▸ **Source passage**:
5.Redistricting and the administration of elections shall only be done by nonpartisan committee, and gerrymandering to favor one party or dilute minority voting power is forbidden.
Redistricting is today done by the most highly partisan people possible. State legislatures decide voting districts, and they generally do so openly to favor their own party as much as possible. For over a generation after the civil rights era, it was also quite common for districts to be set up to weaken or exclude minority voting power.
A good example of partisan redistricting is Austin. Politically, Austin's voters are quite similar in their outlook to San Francisco's. The Republican state legislature gerrymandered Austin out of its own congressman, dividing it up into parts of six more conservative districts. By one gerrymandering effort alone, nearly a million Americans are not represented in the House.

▸ **Required tasks**:
• a. According to the redistricting passage, into how many districts was Austin divided?
• b. Write the next part of the redistricting passage, starting after its final sentence.
The items that come after this are separate material with no connection to the redistricting passage.

(Entries for pointing to words and elements)

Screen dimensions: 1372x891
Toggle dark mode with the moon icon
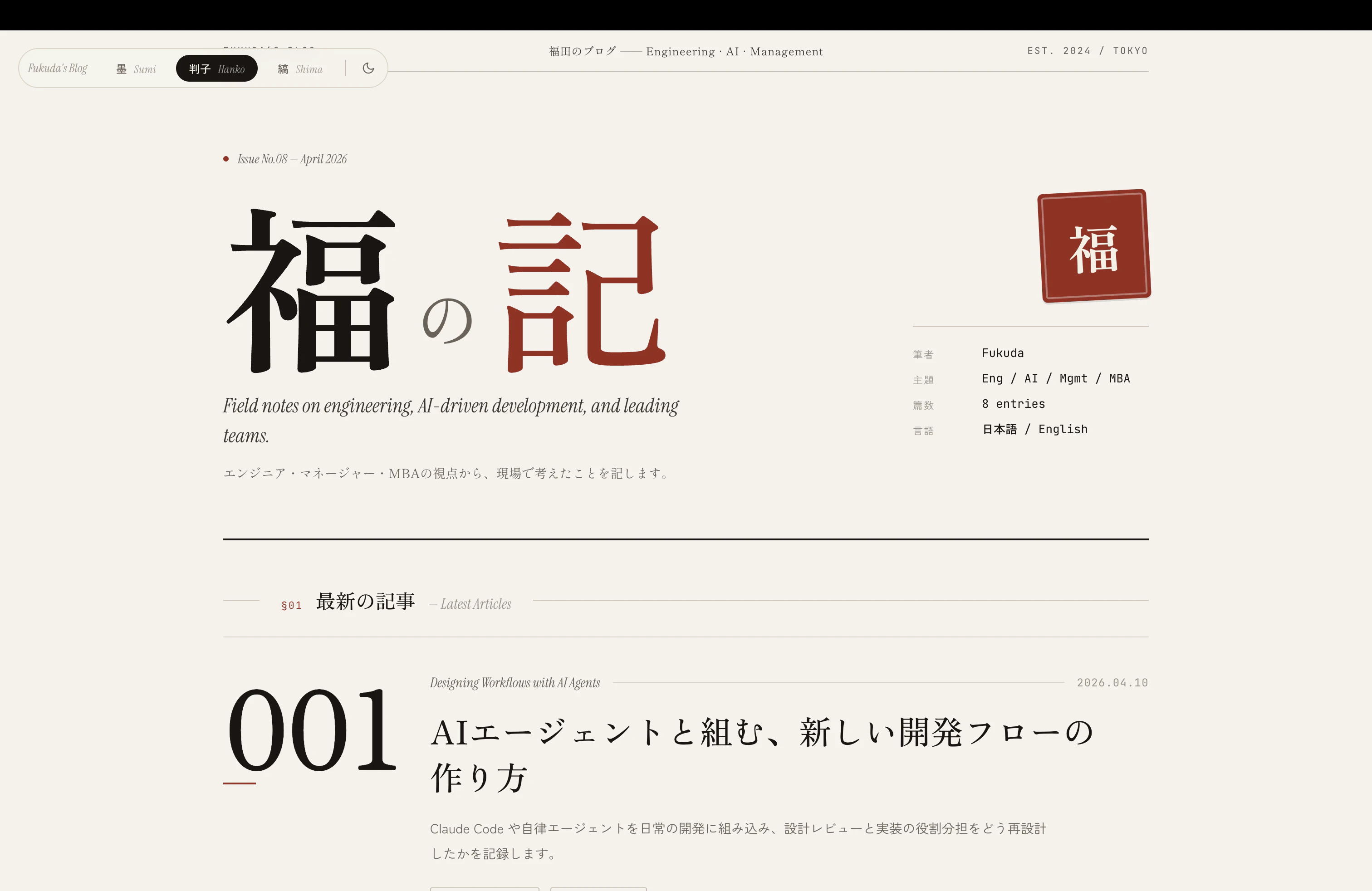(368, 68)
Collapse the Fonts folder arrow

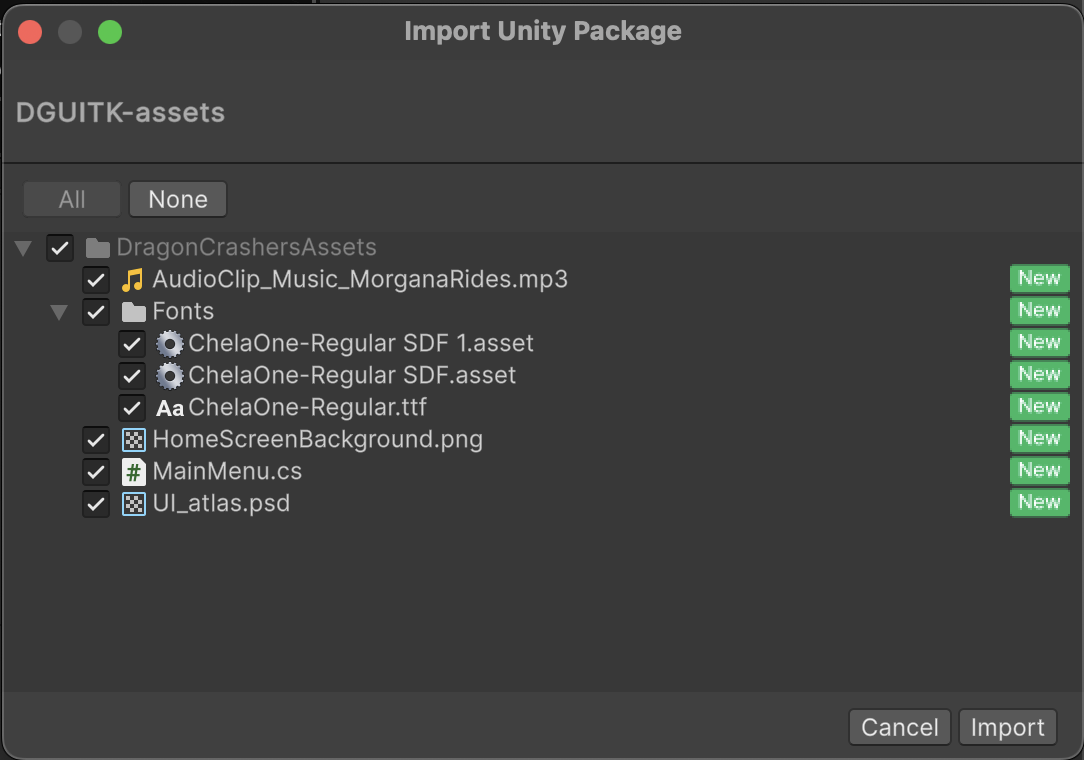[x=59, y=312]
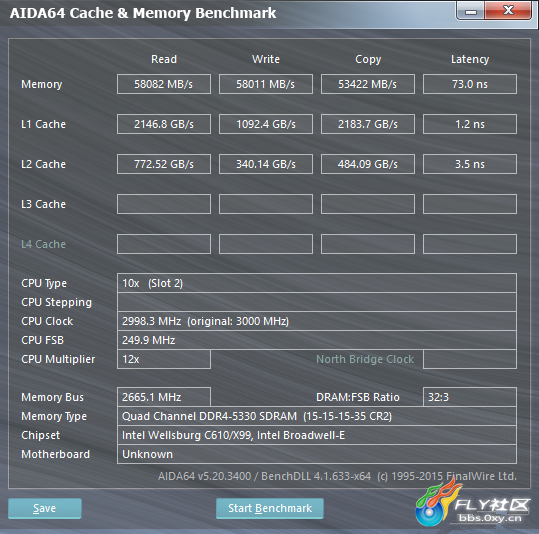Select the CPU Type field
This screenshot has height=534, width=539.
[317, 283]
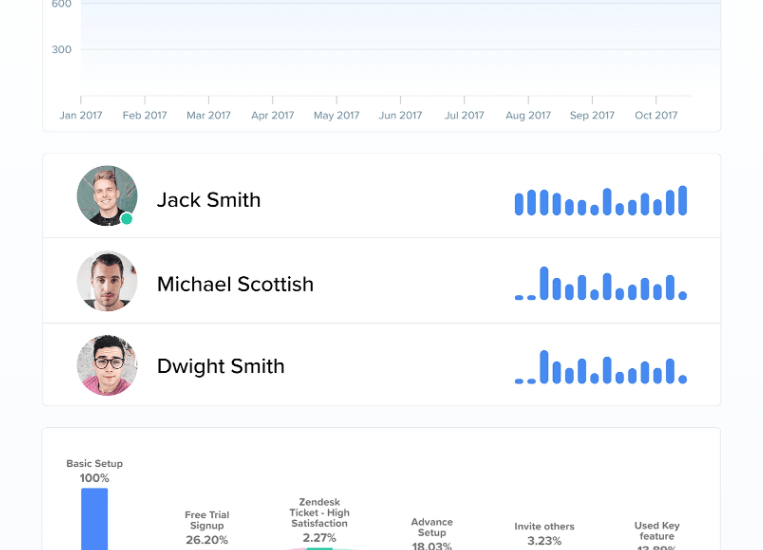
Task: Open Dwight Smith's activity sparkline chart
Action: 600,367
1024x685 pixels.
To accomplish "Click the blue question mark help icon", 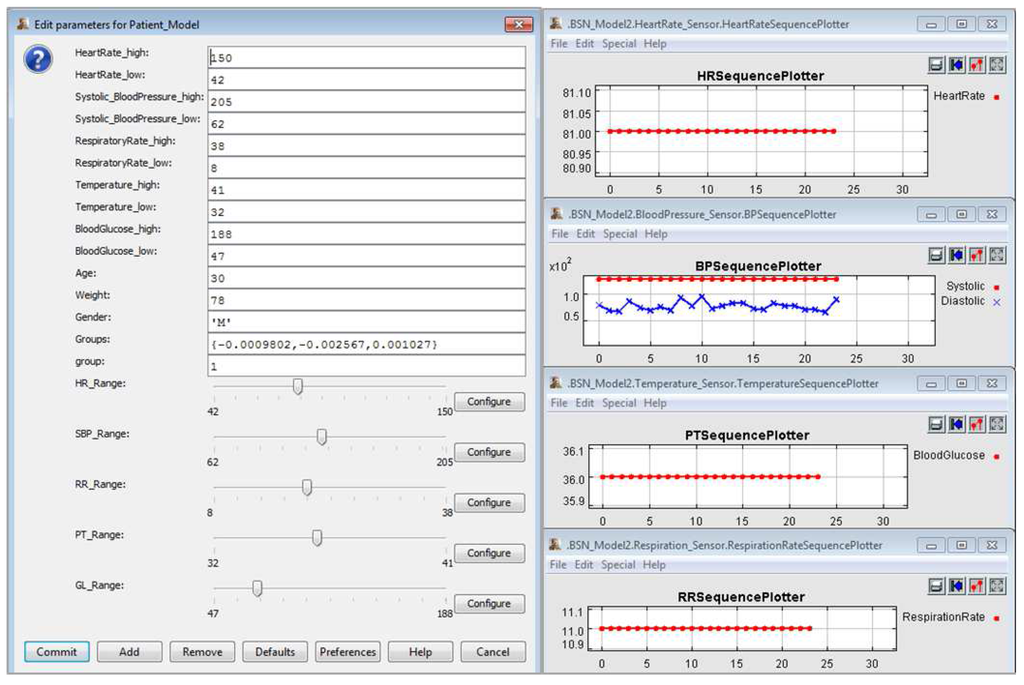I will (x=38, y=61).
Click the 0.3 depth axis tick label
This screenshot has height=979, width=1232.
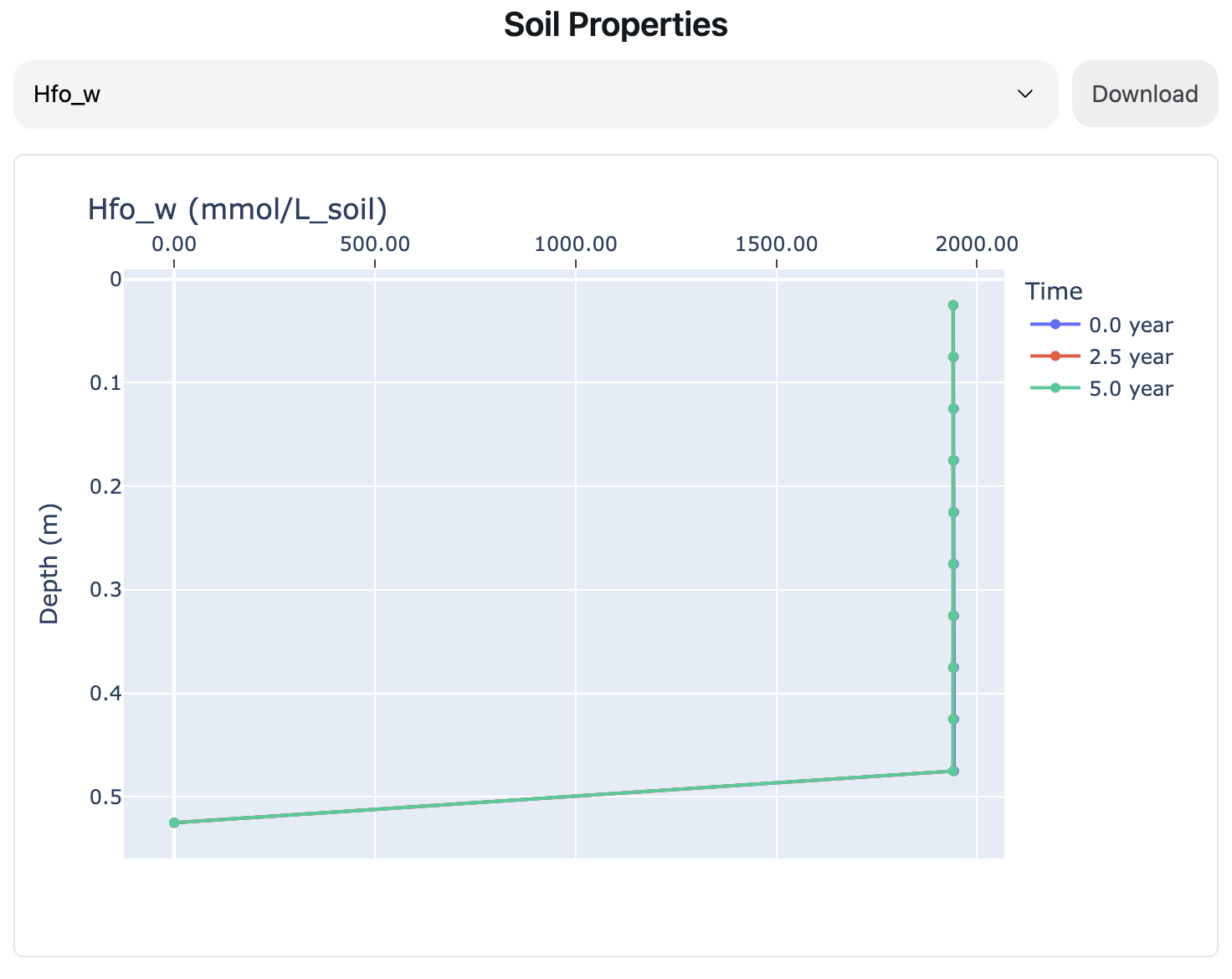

▸ **Results of the exercise**:
• a. Austin was divided into parts of six more conservative districts.

• b.
But perhaps the most notorious examples of partisan electioneering have happened in Florida and Ohio. Florida's Secretary of State Katherine Harris purged eligible voters, mostly Black, and halted a recount to help her own party. Ohio's Secretary of State Ken Blackwell, himself Black, disenfranchised a number of minority voters, and then refused to cooperate with investigations into his actions. Neither person, nor indeed any politician, has any business as an authority to decide who can vote.
Less known, but just as unjust, is how partisan election rules keep out third parties. When John Anderson ran as an independent candidate for president in 1980, eventually getting 8% of the vote, his campaign spent much of their time and limited funds overcoming the many barriers to getting on the ballot in each state. Anderson at one point had over a quarter of voters supporting him. State barriers trying to exclude him were not the only reason he did not do nearly as well as he could have. But they had a crippling effect on his campaign.
Voting, and insuring that everyone eligible can vote as easily as possible, should not be up to partisans with a stake in keeping out voters of other parties. It should be as nonpartisan and uncontroversial as health or fire departments.
6.Congressional representatives' terms are changed to four years, elected in the same elections as the President.
Most of the public does not show up to vote for midterm elections. These votes, and the people chosen by them, are illegitimate because most of the public is not represented. That must change.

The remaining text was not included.